» **TASK GOAL**
Could you reproduce all of the following entries exactly?

# # # #

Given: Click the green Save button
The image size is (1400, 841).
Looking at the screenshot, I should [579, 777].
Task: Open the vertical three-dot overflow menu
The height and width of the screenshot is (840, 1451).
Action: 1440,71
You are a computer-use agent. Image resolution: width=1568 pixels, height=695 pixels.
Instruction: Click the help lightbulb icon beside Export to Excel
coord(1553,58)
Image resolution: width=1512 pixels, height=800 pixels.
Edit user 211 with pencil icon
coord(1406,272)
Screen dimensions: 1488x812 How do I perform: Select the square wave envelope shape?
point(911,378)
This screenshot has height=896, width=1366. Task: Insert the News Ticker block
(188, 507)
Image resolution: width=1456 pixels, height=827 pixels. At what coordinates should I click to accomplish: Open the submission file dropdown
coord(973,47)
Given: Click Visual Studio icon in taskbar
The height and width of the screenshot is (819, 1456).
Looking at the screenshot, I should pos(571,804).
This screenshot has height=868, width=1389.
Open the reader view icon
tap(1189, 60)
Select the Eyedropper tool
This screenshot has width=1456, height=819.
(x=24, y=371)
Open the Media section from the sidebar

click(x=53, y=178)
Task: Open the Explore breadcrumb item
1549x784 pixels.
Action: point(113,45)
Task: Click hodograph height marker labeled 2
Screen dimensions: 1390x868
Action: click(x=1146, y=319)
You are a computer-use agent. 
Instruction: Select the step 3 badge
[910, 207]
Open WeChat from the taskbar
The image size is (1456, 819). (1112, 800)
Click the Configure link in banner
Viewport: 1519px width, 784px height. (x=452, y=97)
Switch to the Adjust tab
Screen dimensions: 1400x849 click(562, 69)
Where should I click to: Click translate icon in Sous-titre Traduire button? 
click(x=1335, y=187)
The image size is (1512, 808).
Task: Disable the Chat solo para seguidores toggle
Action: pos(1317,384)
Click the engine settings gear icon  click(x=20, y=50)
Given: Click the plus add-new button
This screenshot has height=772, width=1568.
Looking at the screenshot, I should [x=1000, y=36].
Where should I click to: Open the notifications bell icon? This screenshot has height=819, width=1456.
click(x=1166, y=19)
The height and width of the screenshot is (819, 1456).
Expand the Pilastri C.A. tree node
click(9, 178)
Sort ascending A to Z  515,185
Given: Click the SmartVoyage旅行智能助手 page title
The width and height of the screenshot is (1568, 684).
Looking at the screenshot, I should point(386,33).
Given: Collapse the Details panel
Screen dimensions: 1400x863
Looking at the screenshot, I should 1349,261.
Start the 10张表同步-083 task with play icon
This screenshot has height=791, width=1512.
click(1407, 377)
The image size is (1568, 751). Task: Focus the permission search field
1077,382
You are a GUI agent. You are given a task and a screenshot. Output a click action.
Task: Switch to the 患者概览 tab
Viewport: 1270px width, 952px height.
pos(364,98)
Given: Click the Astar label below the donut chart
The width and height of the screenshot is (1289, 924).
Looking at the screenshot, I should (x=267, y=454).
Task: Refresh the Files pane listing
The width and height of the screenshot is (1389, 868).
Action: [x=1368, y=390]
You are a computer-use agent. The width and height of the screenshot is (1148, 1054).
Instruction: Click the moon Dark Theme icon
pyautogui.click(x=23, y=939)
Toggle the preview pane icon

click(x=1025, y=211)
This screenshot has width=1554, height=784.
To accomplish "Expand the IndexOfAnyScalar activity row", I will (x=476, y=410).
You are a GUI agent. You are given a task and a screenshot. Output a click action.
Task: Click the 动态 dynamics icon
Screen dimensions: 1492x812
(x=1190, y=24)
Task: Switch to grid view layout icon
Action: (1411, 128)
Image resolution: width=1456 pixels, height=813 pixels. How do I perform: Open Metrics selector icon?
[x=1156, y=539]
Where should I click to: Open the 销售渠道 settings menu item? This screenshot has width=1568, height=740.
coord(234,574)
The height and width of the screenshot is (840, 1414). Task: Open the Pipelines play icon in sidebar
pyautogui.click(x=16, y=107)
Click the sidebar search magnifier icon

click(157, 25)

# # # #

» **ANSWER TO THE PROBLEM**
Given: Click the green Save button
The image size is (1400, 841).
Looking at the screenshot, I should [579, 777].
Task: Open the vertical three-dot overflow menu
The height and width of the screenshot is (840, 1451).
Action: 1440,71
You are a computer-use agent. Image resolution: width=1568 pixels, height=695 pixels.
Instruction: Click the help lightbulb icon beside Export to Excel
coord(1553,58)
Image resolution: width=1512 pixels, height=800 pixels.
Edit user 211 with pencil icon
coord(1406,272)
Screen dimensions: 1488x812 How do I perform: Select the square wave envelope shape?
point(911,378)
This screenshot has height=896, width=1366. Task: Insert the News Ticker block
(188, 507)
Image resolution: width=1456 pixels, height=827 pixels. At what coordinates should I click to accomplish: Open the submission file dropdown
coord(973,47)
Given: Click Visual Studio icon in taskbar
The height and width of the screenshot is (819, 1456).
Looking at the screenshot, I should pos(571,804).
This screenshot has height=868, width=1389.
Open the reader view icon
tap(1189, 60)
Select the Eyedropper tool
This screenshot has width=1456, height=819.
(x=24, y=371)
Open the Media section from the sidebar

click(x=53, y=178)
Task: Open the Explore breadcrumb item
1549x784 pixels.
Action: point(113,45)
Task: Click hodograph height marker labeled 2
Screen dimensions: 1390x868
Action: click(x=1146, y=319)
You are a computer-use agent. 
Instruction: Select the step 3 badge
[910, 207]
Open WeChat from the taskbar
The image size is (1456, 819). (1112, 800)
Click the Configure link in banner
Viewport: 1519px width, 784px height. (x=452, y=97)
Switch to the Adjust tab
Screen dimensions: 1400x849 click(562, 69)
Where should I click to: Click translate icon in Sous-titre Traduire button? 
click(x=1335, y=187)
The image size is (1512, 808).
Task: Disable the Chat solo para seguidores toggle
Action: pos(1317,384)
Click the engine settings gear icon  click(x=20, y=50)
Given: Click the plus add-new button
This screenshot has height=772, width=1568.
Looking at the screenshot, I should [x=1000, y=36].
Where should I click to: Open the notifications bell icon? This screenshot has height=819, width=1456.
click(x=1166, y=19)
The height and width of the screenshot is (819, 1456).
Expand the Pilastri C.A. tree node
click(9, 178)
Sort ascending A to Z  515,185
Given: Click the SmartVoyage旅行智能助手 page title
The width and height of the screenshot is (1568, 684).
Looking at the screenshot, I should point(386,33).
Given: Collapse the Details panel
Screen dimensions: 1400x863
Looking at the screenshot, I should 1349,261.
Start the 10张表同步-083 task with play icon
This screenshot has height=791, width=1512.
click(1407, 377)
The image size is (1568, 751). Task: Focus the permission search field
1077,382
You are a GUI agent. You are given a task and a screenshot. Output a click action.
Task: Switch to the 患者概览 tab
Viewport: 1270px width, 952px height.
pos(364,98)
Given: Click the Astar label below the donut chart
The width and height of the screenshot is (1289, 924).
Looking at the screenshot, I should (x=267, y=454).
Task: Refresh the Files pane listing
The width and height of the screenshot is (1389, 868).
Action: [x=1368, y=390]
You are a computer-use agent. The width and height of the screenshot is (1148, 1054).
Instruction: Click the moon Dark Theme icon
pyautogui.click(x=23, y=939)
Toggle the preview pane icon

click(x=1025, y=211)
This screenshot has width=1554, height=784.
To accomplish "Expand the IndexOfAnyScalar activity row", I will (x=476, y=410).
You are a GUI agent. You are given a task and a screenshot. Output a click action.
Task: Click the 动态 dynamics icon
Screen dimensions: 1492x812
(x=1190, y=24)
Task: Switch to grid view layout icon
Action: (1411, 128)
Image resolution: width=1456 pixels, height=813 pixels. How do I perform: Open Metrics selector icon?
[x=1156, y=539]
Where should I click to: Open the 销售渠道 settings menu item? This screenshot has width=1568, height=740.
coord(234,574)
The height and width of the screenshot is (840, 1414). Task: Open the Pipelines play icon in sidebar
pyautogui.click(x=16, y=107)
Click the sidebar search magnifier icon

click(157, 25)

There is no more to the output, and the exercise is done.